Saturday, September 17, 2011

Dickens Gets a Home

The Silverton cat ladies took in Dickens several months ago, to adopt out. Finally, he got a great home. I am thrilled. And grateful.

They have offered to take in another adult cat from here. I am thinking either Teddy, from the homeless camp, Slurpy, from the Save the Kittens colony, or Starry, from the N. Albany swamp. They might be nervous at first but all three are very social cats. When one leaves from here, that means I have more time to socialize the others, making them more likely to get a home. Since the tortis hog me and my bed at night, it might be best to send one of them, which would probably create a more suitable vacuum for socializing others.

Of the two, I think Slurpy should go first as she is so wonderful.

I would like to send the Quirkies, as they are so fantastic and interesting and unusual, but they need just the right home, because of their natures. And although they are not as bonded to one another as they used to be, they're still bonded. Fantasia is highly bonded to Teddy, for some reason. They both used to love Fat Zach, but Fat Zach left us, to go to a home.

I hate to separate Slurpy and Starry, as they too are closely bonded. But if not Teddy, due to his close bond to Fantasia, or Slurpy or Starry, because they are highly bonded, then who would I send?

I have someone interested in either Sage or Valentino. I'm hoping she takes Valentino, as he needs out of here due to a flea allergy, but when she meets Sage, I don't know. Sage is awesome.

Whomever goes needs to share a cage with a young male. Torti's are very dominant in nature, so it would probably be safer to send Teddy. Teddy is gorgeous and gets along with everyone. He'll be nervous and shy at first, but he'll get over that.

I was updating my list of cats here this morning. I can't believe I have only four of the cats I moved here with five years ago: Electra, my elderly tabby (13 years old); Vision, my extremely elderly Corvallis river cat (17 years old at least); Comet, one of 17 kittens I took out of Heatherdale trailer park in 2005 and the only one who did not get a home. Can't believe he's six already. And Deaf Miss Daisy.

I knew things were bad with animals in this area, but I didn't know they were as bad as they are. I never in my life dreamed I would have this many cats. All but four have resulted since living here, encountering cats who otherwise would die, when out "fixing" situations.

Of the four I have still, that I came here with, two are from Linn County: Comet and Miss Daisy. Comet is, like I said, one of many kittens I took out of Heatherdale trailer park in Albany, while my back was so painful I could often not walk more than a few feet.

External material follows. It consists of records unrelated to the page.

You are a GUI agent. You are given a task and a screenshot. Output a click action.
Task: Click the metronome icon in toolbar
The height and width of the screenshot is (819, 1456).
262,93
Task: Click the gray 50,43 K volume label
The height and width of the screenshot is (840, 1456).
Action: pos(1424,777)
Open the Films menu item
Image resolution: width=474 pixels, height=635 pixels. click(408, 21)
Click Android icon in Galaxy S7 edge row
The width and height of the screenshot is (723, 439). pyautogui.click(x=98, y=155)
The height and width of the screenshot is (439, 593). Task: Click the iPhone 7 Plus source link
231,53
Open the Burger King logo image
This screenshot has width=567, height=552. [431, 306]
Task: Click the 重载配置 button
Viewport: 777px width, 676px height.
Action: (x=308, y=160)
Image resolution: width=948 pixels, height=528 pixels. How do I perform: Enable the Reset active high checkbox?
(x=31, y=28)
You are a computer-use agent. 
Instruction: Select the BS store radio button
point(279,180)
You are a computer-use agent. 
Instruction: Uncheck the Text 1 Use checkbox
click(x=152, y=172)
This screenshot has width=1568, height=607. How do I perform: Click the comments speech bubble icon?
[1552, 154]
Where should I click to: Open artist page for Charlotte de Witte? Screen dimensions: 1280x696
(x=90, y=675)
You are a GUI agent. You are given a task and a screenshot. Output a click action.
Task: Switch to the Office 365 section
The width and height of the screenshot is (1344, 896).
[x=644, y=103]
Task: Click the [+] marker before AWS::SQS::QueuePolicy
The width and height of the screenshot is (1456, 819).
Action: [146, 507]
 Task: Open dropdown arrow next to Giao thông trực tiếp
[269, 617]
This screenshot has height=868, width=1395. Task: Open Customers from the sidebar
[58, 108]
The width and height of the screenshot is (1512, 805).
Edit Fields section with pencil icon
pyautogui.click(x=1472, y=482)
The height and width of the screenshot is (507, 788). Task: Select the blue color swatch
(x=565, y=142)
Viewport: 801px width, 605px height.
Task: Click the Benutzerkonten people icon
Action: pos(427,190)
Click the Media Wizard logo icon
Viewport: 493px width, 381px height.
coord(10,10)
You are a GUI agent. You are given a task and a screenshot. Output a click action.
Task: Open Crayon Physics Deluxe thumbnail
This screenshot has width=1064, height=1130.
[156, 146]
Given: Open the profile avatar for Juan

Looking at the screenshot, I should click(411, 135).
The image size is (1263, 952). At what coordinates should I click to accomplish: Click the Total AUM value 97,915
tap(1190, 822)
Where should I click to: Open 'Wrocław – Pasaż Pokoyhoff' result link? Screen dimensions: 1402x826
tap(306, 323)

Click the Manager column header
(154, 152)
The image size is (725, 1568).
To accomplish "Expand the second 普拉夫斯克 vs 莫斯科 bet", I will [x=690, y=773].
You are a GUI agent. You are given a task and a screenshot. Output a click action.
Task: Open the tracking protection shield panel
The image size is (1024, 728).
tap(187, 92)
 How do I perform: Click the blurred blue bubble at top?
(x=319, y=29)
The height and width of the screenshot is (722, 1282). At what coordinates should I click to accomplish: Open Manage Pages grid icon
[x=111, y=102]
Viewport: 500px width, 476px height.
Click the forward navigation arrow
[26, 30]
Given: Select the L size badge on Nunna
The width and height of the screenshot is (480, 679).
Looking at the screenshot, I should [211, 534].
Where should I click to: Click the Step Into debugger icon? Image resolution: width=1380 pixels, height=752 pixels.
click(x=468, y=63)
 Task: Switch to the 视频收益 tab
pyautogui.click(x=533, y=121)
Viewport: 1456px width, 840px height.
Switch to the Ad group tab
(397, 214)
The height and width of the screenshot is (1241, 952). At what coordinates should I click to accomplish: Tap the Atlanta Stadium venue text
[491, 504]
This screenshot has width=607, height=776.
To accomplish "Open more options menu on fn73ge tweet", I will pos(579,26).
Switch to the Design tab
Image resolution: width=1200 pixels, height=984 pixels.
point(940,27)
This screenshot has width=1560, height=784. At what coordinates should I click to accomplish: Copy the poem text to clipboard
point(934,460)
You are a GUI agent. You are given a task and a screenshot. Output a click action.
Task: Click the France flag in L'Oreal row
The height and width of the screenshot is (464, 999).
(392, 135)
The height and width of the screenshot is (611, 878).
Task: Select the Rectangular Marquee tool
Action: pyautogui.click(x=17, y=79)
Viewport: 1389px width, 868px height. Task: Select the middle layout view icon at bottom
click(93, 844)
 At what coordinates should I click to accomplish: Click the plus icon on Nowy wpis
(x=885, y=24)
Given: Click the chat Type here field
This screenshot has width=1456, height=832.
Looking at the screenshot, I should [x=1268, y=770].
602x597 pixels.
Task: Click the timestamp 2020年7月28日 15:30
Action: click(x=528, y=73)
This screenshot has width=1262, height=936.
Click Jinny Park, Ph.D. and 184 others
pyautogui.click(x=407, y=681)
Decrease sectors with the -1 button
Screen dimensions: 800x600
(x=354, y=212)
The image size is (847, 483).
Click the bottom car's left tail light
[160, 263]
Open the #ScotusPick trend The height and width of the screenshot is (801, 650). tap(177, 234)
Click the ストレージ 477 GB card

Miss Daisy was tossed from a car on Seven Mile lane in the blistering heat of summer. She had burns on her paw pads from the searing asphalt and a damaged jaw and teeth from being thrown from a car.

Only later would I help an upscale Tangent woman with cats, mostly calicos, who described instructing her employee to dump cats at the Koos warehouse on Seven Mile. I believe Miss Daisy was one of those cats. She had described the last one her employee dumped along Seven Mile, as pregnant, young and a faded calico and the timing with that dump and when Miss Daisy was found, was so close I considered it a match.

I was horrified when she told me this matter-of-factly. I wanted to punch her in the face, on behalf of the cats, and to think of all blessed Miss Daisy had endured in trying to survive that horribly cruel act of violence inflicted upon her. As I mentioned, this woman was relatively wealthy, and she was also an extreme proclaimed Christian.

I had to swallow my outrage and horror, because I wanted to remain on her property until I got the rest of those cats she still fed, fixed, to spare them such horrors. She had controlled her population by having employees dump the younger cats.

Miss Daisy had nightmares for years. She would start running in her sleep, growling and crying piteously. When this would happen, I'd awaken her and pull her close to my heart to comfort her.

Do people realize the animals go through such suffering? If they did, would they stop what they do or is empathy a value, a trait, of weakness in our day and age?

Anyhow, I'm happy for Dickens. It can take a long time to find an adult cat the right home. Now, do I take up Teddy, Slurpy, Starry or someone else?

I am grateful for this help! They have taken in two tame strays I trapped in my yard who were not claimed, when I advertised them, and found them homes. They took in Zuli, the Siamese, from the Lebanon 5th Wheel colony, and found her a home. They took in Brighty, a calico kitten living under an Albany apartment complex and found her a home. They took in Dickens, abandoned with his mom, Sage, and brothers in Lebanon, and now have found him a home. That's five cats that were here, whom I could never have placed, now in homes.

How cool is that? I am grateful. Who will be next?